What are the file sizes for sending and receiving attachments to each major email address?
The file size limits for email attachments are not determined by the recipient's email address domain itself, but by the policies of the email service providers (ESPs) that host those domains. These limits are a function of server infrastructure, security protocols, and competitive service offerings. For the major consumer-facing providers—namely Gmail, Outlook.com (including legacy Hotmail and Live.com addresses), Yahoo Mail, and Apple's iCloud Mail—the sending and receiving limits are generally symmetrical, meaning the same cap applies to both operations. It is critical to understand that these are per-message limits, encompassing the entire email body, headers, and all combined attachments, not a per-file limit. The effective constraint is always the lower limit between the sender's and receiver's providers; a user sending from a service with a 25MB limit cannot successfully deliver a 20MB file to a recipient whose provider imposes a 10MB incoming cap.
For current specifics, Gmail, both for standard @gmail.com addresses and Google Workspace accounts where admins may allow higher limits, enforces a 25MB total message size limit for sending via standard email clients and web interfaces. However, it employs a technical workaround: if a user attempts to send files totaling over 25MB from the Gmail web interface or mobile app, Google automatically uploads the files to Google Drive and inserts a shareable link instead. Outlook.com and its related Microsoft consumer services have a slightly higher traditional limit of 34MB for direct attachment, beyond which it similarly leverages OneDrive for cloud-based sharing. Yahoo Mail's published limit is also 25MB for direct attachments. Apple's iCloud Mail traditionally had a conservative limit of 20MB for messages, though this can vary and may be subject to change with service updates. These providers universally discourage mailing very large files directly, steering users toward their integrated cloud storage solutions for larger transfers.
The mechanism behind these limits involves mail transfer agent (MTA) configurations and Simple Mail Transfer Protocol (SMTP) standards. When an email is sent, the sending server negotiates with the receiving server; if the message size exceeds the receiver's declared maximum, the transaction is typically rejected with a "552" SMTP error code indicating that the requested mail action was aborted due to exceeded storage allocation. This rejection usually happens at the server level before the recipient is ever aware of the attempt. For senders, their outgoing MTA will enforce the outbound limit, often preventing the upload or queuing of oversized messages. The strategic shift toward cloud linking, rather than increasing the base MTA limits, reflects a prioritization of server load management, security (as scanning huge files for malware is resource-intensive), and ecosystem lock-in to drive adoption of their ancillary storage services.
The practical implication is that for reliable cross-provider email delivery of attachments, one should consider 20MB a safe effective maximum, with 25MB being a common but not universal ceiling.
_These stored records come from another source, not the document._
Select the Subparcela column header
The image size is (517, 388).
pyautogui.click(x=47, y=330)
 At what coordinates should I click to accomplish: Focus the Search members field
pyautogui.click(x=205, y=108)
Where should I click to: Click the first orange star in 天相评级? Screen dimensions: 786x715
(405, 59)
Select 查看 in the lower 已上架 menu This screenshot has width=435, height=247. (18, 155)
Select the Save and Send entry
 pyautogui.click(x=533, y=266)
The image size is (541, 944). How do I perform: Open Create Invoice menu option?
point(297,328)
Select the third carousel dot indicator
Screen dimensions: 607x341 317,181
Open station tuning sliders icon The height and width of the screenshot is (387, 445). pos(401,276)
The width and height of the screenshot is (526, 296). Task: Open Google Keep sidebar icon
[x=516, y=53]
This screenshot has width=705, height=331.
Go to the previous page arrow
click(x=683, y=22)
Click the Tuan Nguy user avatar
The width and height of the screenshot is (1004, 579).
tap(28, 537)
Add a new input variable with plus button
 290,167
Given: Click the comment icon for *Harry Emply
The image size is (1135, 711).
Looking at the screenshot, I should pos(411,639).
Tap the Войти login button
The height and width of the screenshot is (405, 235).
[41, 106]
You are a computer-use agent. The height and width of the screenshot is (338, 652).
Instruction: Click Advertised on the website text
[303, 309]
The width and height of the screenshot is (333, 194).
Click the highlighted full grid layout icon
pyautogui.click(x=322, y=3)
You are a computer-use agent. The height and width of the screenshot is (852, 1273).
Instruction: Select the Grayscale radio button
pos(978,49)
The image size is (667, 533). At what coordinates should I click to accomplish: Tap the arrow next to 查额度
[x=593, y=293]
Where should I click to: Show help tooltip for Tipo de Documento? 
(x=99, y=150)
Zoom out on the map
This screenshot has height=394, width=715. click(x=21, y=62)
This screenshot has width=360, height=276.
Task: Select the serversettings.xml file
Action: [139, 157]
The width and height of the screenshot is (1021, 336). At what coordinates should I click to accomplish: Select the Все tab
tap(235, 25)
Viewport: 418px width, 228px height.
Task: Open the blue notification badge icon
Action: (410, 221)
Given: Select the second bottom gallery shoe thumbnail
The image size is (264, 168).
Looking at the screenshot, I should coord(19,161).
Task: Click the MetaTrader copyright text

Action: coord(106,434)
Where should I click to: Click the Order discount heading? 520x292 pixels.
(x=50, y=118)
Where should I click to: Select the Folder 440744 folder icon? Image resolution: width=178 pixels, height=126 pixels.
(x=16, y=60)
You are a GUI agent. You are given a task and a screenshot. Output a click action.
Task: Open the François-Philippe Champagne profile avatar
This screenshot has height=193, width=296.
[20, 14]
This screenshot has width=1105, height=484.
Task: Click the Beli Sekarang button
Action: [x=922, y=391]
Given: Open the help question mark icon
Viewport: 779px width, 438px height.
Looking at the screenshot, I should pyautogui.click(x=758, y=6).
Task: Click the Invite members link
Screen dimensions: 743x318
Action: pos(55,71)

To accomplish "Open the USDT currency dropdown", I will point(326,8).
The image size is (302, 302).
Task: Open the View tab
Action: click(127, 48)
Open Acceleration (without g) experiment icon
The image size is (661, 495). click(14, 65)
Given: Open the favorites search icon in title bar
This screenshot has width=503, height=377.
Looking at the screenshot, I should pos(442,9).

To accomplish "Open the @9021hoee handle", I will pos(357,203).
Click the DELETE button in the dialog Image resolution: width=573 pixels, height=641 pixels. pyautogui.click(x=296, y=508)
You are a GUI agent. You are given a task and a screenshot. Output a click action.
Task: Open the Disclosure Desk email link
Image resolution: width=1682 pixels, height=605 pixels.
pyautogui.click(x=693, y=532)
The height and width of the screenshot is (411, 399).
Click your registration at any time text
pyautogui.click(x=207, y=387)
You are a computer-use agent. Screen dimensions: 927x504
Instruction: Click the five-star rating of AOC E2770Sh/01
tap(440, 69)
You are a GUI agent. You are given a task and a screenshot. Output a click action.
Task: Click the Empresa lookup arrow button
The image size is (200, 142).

For any business or critical communication involving larger files, dependence on the automated cloud link feature of one's provider introduces a dependency link: the recipient must have access to the linked service and permissions to download. The most robust alternative is to use a dedicated file transfer service or a company's own secure upload portal, which operates outside the constraints of email protocols altogether. Therefore, while the address domain signals the likely governing policy, successful transmission depends on the intricate interaction of both endpoints' configured rules and the increasing intermediation of cloud platforms in what was once a direct MTA-to-MTA exchange.